--- TRAVAIL DEMANDÉ ---
D'après le texte sur le nouveau tsar du renseignement américain, en quelle année John Negroponte est-il entré au Foreign Service ?

18.2.05

Le nouveau tsar du renseignement américain

La création de ce nouveau poste était au cœur des recommandations de la Commission du 11-Septembre, qui avait publié ses conclusions durant l’été 2004. La communauté du renseignement avait, à l’époque, essuyé de nombreuses critiques en raison de carence, notamment d’organisation et de communication. Le président américain, George W. Bush, n’a pas nommé jeudi 17 février n’importe qui ! Même après que trois personnalités du renseignement ont, selon un responsable de l’Administration, refusé cette charge, le choix présidentiel s’est porté sur un diplomate, John Negroponte, actuel ambassadeur américain en Irak, après avoir représenté les Etats-Unis aux Nations unies et aux Honduras. George W. Bush a choisi de faire appel au meilleur spécialiste actuel de la « guerre de basse intensité ».
Diplômé de Yale, John Negroponte est entré au Foreign Service en 1960. Quatre ans plus tard, il est au Sud Vietnam, puis au Cambodge, en tant qu’officier chargé des affaires politiques. De 1971 à 1973, il est responsable du Vietnam au Conseil national de sécurité (NSC), dirigé par Henry Kissinger. Après avoir représenté les Etats-Unis au Honduras (1981-1985), il retourne au NSC, de 1987 à 1989, en tant qu’assistant délégué du président pour les questions de sécurité nationale. Puis il reprend une carrière d’ambassadeur, au Mexique (1989-1993) puis aux Philippines (1993-1997). Il passe les dernières années Clinton dans le privé, vice-président pour les marchés mondiaux de la société de bourse McGraw-Hill. Il préside également la French-American Foundation qui « forme » des hommes politiques et journalistes français et finance des travaux universitaires ; à ce titre, il dispose d’un bureau à l’Ecole des hautes études en sciences sociales (EHESS) à Paris. En 2001, il revient au service de l’administration fédérale comme ambassadeur aux Nations unies, puis en Irak.

--- BLOC DE DONNÉES ---
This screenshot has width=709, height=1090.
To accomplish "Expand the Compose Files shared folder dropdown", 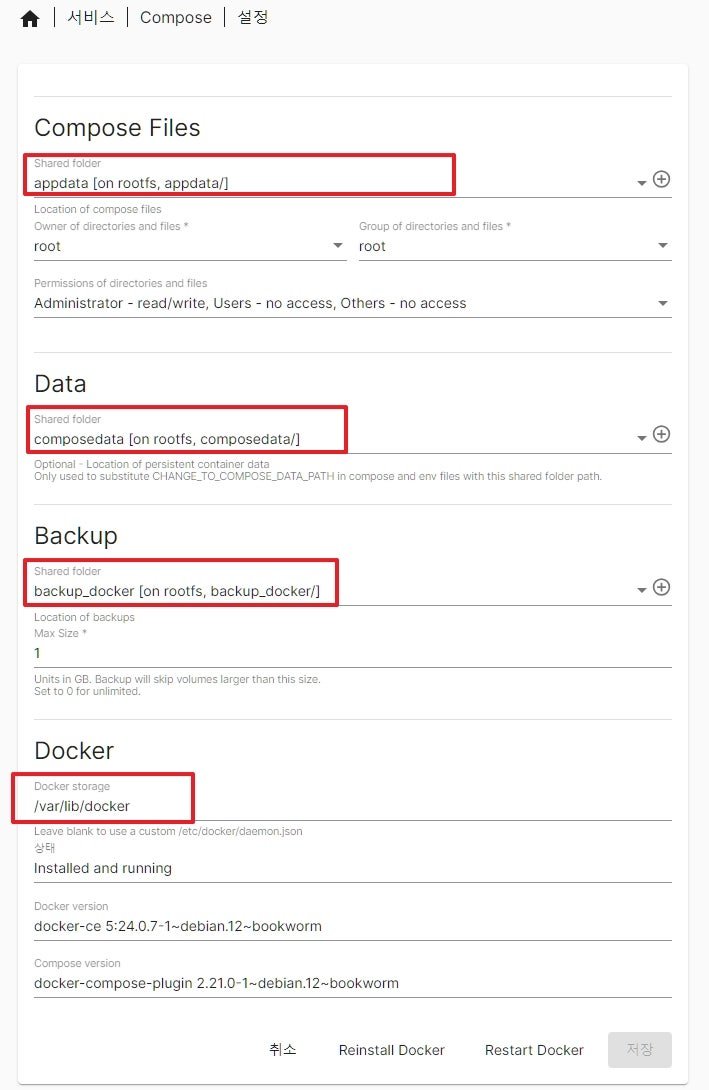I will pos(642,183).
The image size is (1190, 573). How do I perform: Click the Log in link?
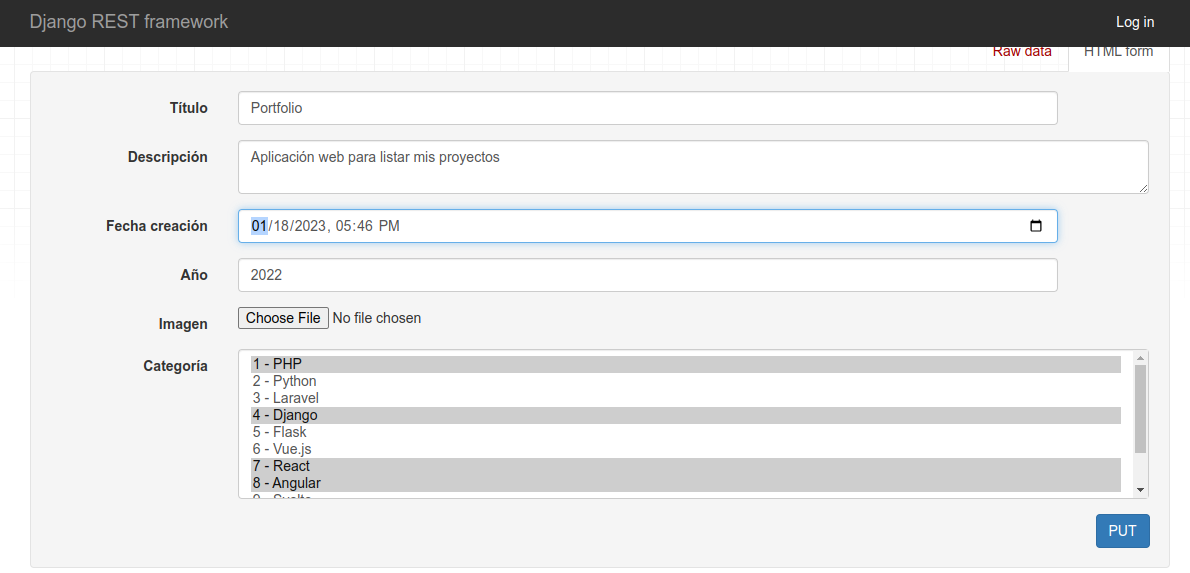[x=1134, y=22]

--- RÉPONSE ATTENDUE ---
En 1960.